▸ INSTRUCTIONS FOR THE TASK: Gather each line in the entries that includes the string "file".

▸ RECORDS FOR THE EXERCISE:
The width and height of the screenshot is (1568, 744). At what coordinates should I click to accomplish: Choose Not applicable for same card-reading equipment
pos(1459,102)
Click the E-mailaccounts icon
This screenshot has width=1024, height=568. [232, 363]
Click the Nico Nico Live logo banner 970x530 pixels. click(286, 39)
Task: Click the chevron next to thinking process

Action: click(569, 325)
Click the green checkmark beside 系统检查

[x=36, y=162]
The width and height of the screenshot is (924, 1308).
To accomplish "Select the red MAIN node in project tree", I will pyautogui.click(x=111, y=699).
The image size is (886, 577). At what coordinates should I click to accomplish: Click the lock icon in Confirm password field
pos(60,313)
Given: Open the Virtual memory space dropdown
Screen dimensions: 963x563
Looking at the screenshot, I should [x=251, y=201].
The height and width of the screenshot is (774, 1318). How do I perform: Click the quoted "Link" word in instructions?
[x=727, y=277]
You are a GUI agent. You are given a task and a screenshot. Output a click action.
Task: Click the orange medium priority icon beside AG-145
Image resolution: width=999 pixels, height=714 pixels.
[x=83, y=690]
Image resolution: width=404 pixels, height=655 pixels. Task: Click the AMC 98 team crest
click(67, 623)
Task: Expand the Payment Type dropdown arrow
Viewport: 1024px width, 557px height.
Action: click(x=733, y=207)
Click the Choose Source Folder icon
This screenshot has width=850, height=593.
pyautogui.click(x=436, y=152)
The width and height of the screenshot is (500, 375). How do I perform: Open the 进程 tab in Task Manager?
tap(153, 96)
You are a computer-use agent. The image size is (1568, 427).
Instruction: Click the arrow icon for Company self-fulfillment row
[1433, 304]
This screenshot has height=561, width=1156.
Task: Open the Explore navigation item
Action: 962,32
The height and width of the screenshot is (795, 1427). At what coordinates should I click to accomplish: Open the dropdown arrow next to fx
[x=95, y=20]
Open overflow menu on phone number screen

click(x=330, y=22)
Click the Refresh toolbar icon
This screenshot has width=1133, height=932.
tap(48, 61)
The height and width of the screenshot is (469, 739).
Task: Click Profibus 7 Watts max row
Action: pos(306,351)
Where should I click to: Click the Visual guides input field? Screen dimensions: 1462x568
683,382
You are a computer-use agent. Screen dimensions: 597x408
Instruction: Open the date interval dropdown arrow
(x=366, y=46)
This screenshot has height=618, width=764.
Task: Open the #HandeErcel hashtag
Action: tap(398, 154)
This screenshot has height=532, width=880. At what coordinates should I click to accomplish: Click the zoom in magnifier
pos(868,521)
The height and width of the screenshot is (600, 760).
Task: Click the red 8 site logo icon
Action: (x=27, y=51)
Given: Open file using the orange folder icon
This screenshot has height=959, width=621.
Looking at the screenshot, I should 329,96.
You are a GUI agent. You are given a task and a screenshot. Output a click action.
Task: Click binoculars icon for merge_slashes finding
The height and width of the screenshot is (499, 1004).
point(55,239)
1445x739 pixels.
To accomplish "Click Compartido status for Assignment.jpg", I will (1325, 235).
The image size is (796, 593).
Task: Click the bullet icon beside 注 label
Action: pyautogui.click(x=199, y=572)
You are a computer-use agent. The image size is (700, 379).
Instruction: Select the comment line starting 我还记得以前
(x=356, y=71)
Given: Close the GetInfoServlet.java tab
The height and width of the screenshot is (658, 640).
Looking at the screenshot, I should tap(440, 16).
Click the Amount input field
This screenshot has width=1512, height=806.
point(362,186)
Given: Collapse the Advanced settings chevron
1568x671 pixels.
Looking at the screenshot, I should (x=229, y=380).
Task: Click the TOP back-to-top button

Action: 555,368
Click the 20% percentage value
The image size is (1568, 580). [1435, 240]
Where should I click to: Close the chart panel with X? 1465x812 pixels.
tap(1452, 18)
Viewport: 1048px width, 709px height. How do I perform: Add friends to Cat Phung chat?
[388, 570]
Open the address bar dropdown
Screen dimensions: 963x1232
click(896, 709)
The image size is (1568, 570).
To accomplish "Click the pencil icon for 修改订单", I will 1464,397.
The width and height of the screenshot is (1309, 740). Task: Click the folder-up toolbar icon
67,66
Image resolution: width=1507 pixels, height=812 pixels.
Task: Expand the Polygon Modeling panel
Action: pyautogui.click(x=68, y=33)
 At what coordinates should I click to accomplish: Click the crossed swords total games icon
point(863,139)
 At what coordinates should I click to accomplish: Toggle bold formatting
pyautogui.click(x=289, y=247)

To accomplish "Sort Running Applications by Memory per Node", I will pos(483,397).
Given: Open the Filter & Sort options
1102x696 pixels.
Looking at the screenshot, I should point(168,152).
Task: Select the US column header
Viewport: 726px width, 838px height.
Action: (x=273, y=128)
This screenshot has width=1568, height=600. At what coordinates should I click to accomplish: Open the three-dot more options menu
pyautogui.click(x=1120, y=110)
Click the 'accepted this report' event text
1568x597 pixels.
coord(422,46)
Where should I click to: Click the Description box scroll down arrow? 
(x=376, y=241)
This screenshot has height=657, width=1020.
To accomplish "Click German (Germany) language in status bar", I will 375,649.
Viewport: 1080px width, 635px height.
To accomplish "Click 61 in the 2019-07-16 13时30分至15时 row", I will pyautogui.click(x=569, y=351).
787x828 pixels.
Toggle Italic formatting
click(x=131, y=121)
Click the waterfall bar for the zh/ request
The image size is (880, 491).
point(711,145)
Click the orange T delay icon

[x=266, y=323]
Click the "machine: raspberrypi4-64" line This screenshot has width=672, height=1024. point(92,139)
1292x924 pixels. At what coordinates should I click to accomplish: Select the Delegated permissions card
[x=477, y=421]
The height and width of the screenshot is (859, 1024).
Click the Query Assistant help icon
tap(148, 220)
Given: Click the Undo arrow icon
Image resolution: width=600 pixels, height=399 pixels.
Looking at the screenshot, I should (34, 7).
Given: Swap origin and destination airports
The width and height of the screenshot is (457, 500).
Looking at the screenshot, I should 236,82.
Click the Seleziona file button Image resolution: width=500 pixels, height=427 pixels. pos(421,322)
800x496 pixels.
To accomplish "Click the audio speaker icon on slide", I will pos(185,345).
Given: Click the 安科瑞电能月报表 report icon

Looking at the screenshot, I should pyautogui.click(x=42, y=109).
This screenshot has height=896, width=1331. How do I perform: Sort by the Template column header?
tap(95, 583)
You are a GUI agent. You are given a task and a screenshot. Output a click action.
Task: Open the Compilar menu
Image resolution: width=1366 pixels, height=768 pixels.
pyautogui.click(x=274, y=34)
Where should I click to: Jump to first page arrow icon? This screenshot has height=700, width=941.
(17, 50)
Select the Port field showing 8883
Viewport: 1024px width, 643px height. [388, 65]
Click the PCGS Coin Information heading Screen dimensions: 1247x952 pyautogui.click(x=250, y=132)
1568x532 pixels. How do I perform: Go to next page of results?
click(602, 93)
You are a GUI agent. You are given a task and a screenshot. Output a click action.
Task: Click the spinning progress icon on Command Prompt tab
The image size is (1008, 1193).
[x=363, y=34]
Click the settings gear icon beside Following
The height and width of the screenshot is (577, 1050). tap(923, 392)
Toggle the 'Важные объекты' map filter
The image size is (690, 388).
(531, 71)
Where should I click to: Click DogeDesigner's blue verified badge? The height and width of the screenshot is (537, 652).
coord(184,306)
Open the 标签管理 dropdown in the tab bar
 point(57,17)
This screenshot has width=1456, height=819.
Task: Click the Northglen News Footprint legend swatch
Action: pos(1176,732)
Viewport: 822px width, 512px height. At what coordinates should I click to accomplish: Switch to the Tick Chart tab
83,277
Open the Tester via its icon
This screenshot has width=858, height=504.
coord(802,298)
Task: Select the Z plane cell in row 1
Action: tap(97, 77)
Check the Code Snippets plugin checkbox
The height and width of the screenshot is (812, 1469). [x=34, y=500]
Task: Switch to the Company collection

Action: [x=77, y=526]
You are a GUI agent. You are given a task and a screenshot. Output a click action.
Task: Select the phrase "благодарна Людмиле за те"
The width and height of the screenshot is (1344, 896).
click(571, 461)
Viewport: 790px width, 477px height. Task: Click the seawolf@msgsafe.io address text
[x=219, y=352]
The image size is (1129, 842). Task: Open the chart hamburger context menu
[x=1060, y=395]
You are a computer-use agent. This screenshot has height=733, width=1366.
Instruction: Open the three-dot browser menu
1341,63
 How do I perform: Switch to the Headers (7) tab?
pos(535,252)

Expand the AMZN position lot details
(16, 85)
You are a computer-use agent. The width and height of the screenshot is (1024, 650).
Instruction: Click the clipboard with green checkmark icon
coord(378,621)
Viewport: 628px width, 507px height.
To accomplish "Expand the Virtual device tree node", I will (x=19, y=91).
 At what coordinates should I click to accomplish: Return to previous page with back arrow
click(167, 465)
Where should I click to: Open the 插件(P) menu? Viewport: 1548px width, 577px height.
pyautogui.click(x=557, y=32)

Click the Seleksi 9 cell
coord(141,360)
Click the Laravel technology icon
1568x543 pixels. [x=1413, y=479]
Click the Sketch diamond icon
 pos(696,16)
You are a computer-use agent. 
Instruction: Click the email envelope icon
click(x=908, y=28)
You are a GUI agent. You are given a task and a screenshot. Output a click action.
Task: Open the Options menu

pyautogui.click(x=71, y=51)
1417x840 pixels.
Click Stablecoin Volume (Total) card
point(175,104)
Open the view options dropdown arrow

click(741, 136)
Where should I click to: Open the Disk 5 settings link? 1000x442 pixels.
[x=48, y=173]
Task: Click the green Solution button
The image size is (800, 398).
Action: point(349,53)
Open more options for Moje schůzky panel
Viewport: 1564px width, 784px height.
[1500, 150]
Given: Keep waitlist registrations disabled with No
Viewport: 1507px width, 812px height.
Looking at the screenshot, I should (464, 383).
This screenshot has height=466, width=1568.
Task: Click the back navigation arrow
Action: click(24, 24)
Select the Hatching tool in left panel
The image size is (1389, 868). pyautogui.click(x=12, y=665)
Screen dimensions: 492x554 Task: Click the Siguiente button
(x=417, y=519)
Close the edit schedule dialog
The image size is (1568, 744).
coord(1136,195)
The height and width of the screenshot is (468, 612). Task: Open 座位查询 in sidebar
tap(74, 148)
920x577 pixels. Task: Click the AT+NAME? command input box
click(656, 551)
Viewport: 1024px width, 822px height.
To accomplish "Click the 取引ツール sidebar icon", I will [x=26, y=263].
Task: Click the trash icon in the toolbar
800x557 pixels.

▸ OUTPUT OF THE TASK:
Given: Open file using the orange folder icon
Click the Seleziona file button Image resolution: width=500 pixels, height=427 pixels. pos(421,322)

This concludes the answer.